The Olympic flame burns brightly in Utah this month. But with Olympic light comes plenty of media heat.
Not that the good citizens of Utah weren’t prepared for some negative media digs about the boring nightlife in Salt Lake City or the pervasive influence of “The Church.” They’ve heard all the Mormon jokes countless times — and endured years of media myths about what it’s like to live in a Mormon-dominated culture.
Thus far most of the coverage of Mormon influence in Utah has stayed on the surface. Sound bites about the strange liquor laws, a few mentions of the old polygamy controversy, and lots of attention to the Mormon Tabernacle Choir — but not much in-depth examination of what Utah society is actually like.
This superficial treatment by much of the media adds up to a missed opportunity. It takes some work to get behind the stereotypes, but it’s an important story. Not only is the Church of Jesus Christ of Latter-day Saints (the actual name of the “Mormon Church”) one of the fastest growing faiths in the world — it’s also one of the most misunderstood. This might not matter so much if anti-Mormon prejudices didn’t create real barriers for church members in American public life.
A couple of quick examples: There aren’t many zoning battles over the construction of Mormon temples in Utah. But they’re not uncommon in other states. And it’s certainly no handicap to be a Mormon running for office in Utah. But it can hurt elsewhere (as Orin Hatch no doubt discovered in the presidential primaries).
If the media wants to see the real Utah behind the myth, a close look at how religion is dealt with in the state’s public schools is a good place to start. Most people I talk to (outside of Utah) think “religious liberty in Utah” is a contradiction in terms. In a state with one faith in the vast majority, there can’t be much interest in religious freedom for other faiths — much less for people with no faith. Right?
Wrong. Here’s the reality: Utah has one of only two statewide projects in the nation focused on promoting religious liberty in public education (California is the other). Called the Utah 3Rs Project (rights, responsibilities and respect), this initiative is sponsored by the Utah State Office of Education and the First Amendment Center. Many of the state’s foundations — most notably the Eccles Foundation — have provided major support to extend the project throughout Utah.
What does the 3Rs project do? Using First Amendment principles, the project helps school districts implement policies that protect the religious-liberty rights of students — and that means students of all faiths and none. And the project prepares teachers to teach about religion in history in ways that are both constitutional and educational.
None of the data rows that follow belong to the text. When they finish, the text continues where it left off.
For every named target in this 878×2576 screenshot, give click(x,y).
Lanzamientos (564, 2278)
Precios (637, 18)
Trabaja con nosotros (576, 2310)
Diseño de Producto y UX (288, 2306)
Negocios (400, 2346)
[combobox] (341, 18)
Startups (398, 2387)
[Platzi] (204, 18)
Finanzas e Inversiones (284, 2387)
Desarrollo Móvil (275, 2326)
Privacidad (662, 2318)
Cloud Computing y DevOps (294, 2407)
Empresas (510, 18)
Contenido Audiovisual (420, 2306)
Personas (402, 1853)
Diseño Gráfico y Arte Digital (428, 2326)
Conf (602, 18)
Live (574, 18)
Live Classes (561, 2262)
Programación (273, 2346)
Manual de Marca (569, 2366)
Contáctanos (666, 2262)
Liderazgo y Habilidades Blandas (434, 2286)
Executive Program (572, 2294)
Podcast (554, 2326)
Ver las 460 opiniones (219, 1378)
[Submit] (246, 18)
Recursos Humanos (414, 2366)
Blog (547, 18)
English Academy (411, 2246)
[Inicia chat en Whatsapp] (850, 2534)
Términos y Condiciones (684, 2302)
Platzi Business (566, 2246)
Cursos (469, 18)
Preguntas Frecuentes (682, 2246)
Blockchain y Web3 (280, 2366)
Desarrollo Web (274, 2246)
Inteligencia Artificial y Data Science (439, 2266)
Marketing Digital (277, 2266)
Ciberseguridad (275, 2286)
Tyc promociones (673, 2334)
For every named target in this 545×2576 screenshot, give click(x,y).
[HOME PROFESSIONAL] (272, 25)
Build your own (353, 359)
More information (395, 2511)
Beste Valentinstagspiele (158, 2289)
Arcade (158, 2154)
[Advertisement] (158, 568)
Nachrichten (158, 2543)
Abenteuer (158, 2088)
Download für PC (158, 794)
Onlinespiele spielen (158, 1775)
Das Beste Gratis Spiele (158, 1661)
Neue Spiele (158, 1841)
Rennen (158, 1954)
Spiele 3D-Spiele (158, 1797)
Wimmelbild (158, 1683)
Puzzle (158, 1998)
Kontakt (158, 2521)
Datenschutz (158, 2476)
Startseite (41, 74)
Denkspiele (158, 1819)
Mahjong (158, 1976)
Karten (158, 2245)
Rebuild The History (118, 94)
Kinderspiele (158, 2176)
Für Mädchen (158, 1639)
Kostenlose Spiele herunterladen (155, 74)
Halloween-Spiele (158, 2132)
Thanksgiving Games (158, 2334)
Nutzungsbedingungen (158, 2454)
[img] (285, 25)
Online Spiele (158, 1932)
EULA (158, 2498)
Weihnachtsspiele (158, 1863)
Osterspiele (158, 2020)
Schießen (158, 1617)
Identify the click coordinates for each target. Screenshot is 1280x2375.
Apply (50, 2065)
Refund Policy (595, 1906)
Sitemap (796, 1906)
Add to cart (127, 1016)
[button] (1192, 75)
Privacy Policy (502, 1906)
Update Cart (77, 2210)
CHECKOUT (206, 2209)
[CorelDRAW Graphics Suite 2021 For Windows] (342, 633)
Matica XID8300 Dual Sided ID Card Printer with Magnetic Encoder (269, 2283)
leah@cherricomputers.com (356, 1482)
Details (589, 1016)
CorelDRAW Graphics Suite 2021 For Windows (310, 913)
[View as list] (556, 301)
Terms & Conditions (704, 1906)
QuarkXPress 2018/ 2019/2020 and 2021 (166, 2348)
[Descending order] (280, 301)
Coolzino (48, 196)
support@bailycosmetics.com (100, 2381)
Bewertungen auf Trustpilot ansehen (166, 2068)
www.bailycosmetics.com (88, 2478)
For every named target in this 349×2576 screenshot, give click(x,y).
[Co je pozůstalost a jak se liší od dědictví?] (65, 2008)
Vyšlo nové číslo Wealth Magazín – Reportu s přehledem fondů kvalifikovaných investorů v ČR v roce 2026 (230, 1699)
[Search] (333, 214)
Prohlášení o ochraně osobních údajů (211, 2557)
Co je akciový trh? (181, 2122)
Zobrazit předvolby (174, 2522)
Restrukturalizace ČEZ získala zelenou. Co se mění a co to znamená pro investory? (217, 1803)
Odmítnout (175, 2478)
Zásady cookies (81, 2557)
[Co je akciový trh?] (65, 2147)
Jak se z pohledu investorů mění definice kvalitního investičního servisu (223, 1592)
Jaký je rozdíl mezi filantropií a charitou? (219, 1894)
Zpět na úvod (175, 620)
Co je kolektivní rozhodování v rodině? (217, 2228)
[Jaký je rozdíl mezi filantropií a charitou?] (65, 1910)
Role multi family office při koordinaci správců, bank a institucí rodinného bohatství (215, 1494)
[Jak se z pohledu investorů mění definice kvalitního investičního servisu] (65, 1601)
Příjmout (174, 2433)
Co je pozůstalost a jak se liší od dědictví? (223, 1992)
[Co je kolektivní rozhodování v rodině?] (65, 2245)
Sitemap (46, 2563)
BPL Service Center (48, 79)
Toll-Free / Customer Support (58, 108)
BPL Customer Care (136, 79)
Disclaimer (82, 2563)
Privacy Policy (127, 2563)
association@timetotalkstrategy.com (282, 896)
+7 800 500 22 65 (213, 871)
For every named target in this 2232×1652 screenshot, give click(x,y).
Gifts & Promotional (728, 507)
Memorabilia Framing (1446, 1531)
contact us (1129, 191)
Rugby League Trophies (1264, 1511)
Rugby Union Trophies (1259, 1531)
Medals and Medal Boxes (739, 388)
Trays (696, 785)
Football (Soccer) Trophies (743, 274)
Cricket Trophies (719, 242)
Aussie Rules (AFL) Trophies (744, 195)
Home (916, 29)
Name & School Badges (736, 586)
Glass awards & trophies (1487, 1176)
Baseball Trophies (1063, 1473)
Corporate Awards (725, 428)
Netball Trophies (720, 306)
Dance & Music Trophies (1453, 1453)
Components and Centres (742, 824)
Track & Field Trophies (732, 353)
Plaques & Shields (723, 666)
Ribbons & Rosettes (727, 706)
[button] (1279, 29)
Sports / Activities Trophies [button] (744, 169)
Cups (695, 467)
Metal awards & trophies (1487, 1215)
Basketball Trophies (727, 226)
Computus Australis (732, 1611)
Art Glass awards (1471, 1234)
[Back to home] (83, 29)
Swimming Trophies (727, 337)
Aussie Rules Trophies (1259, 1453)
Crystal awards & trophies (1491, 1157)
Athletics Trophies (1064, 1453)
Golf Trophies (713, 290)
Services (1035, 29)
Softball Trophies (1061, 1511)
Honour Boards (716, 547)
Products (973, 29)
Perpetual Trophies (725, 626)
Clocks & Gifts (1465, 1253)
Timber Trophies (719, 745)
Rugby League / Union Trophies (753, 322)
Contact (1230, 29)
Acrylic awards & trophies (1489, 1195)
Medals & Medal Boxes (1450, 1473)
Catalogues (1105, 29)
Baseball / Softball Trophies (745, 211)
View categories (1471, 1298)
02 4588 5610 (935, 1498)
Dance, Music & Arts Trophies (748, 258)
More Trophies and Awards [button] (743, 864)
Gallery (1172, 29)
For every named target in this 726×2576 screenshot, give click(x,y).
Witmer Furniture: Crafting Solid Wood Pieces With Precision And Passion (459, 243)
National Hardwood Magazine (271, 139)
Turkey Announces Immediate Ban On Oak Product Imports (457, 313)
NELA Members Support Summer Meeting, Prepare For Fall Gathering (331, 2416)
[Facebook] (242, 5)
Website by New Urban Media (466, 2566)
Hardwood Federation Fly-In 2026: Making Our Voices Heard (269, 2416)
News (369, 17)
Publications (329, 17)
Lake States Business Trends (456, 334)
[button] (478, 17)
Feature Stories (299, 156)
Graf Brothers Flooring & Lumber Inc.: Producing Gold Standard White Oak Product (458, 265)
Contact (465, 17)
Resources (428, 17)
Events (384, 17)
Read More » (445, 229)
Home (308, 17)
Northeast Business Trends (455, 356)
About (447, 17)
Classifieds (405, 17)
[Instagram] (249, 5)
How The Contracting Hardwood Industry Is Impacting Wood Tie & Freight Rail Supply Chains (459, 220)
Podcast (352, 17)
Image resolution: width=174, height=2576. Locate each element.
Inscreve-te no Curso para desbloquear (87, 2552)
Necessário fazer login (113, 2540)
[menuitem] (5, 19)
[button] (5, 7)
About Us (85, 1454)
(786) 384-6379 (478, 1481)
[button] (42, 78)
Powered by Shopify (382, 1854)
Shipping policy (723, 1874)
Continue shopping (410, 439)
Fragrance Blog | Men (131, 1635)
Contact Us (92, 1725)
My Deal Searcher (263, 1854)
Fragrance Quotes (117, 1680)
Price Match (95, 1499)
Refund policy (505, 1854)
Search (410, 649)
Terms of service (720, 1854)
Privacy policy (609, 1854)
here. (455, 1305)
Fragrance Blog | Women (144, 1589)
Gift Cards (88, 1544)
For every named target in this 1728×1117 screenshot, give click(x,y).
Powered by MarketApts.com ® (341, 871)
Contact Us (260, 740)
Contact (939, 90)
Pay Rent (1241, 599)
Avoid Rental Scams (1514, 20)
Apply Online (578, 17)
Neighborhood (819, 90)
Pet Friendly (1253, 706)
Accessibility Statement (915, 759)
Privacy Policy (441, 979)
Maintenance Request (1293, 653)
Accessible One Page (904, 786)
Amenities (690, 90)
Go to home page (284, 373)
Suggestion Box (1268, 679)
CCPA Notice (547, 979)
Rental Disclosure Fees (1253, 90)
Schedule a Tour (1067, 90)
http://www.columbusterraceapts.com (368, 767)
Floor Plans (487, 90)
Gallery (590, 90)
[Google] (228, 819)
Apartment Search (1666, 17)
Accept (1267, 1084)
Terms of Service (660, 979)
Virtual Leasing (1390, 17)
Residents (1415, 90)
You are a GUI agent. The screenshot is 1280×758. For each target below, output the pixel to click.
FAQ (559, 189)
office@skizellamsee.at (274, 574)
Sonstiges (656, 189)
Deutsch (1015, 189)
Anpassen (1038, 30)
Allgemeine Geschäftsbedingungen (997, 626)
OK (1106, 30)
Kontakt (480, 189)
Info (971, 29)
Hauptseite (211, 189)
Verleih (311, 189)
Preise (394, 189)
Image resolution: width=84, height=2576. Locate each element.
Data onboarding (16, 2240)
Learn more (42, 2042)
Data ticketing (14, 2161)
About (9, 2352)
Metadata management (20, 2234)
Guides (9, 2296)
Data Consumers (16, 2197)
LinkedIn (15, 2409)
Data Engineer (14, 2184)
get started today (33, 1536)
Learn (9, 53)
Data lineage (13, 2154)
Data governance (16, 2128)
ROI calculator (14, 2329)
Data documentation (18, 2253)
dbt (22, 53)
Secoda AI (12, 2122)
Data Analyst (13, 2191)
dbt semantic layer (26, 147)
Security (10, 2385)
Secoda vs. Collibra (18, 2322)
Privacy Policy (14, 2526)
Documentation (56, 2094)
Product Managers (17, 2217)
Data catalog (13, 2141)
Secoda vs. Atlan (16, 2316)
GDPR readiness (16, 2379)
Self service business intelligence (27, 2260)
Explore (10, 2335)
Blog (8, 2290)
On any given day, a visitor to a social-studies classroom of a “3Rs" teacher is likely to hear a lively discussion about religion in history. But what you won’t hear are angry arguments about religion. And you won’t hear the teacher using her position to indoctrinate students — for or against any religion. Why not? Because the 3Rs classroom is a place where the teacher and students commit themselves to uphold the religious-liberty rights of everyone and to discuss their differences with civility and respect.
Religious liberty in Utah schools? If you carry around the popular image of Utah, that sounds like a “man bites dog” story. But if you don’t believe it, visit Butler Middle School or Edith Bowen Elementary School or Orem High School or any number of other great 3Rs schools throughout the state. There’s still a lot of work to be done, but clearly the First Amendment is alive and well in Utah.
Why Utah? Perhaps it’s because many of Utah’s inhabitants are descended from pioneers who suffered religious persecution in the not-so-distant past. Or maybe it has something to do with the fact that Mormons face denial of religious freedom in other parts of the globe today. Or it could just be old-fashioned civic virtue in action.
Whatever the reasons, the success of the Utah 3Rs Project is a great story. Before the media spotlight shifts away from Utah, it’s worth noting that not all of the heroes and heroines are on the medal stands.
The hundreds of teachers, administrators, parents and students working hard each day to make the schools of Utah models of fairness and freedom under the First Amendment — they are real American heroes. If Utah can take religious liberty seriously, why can’t every other state in the nation?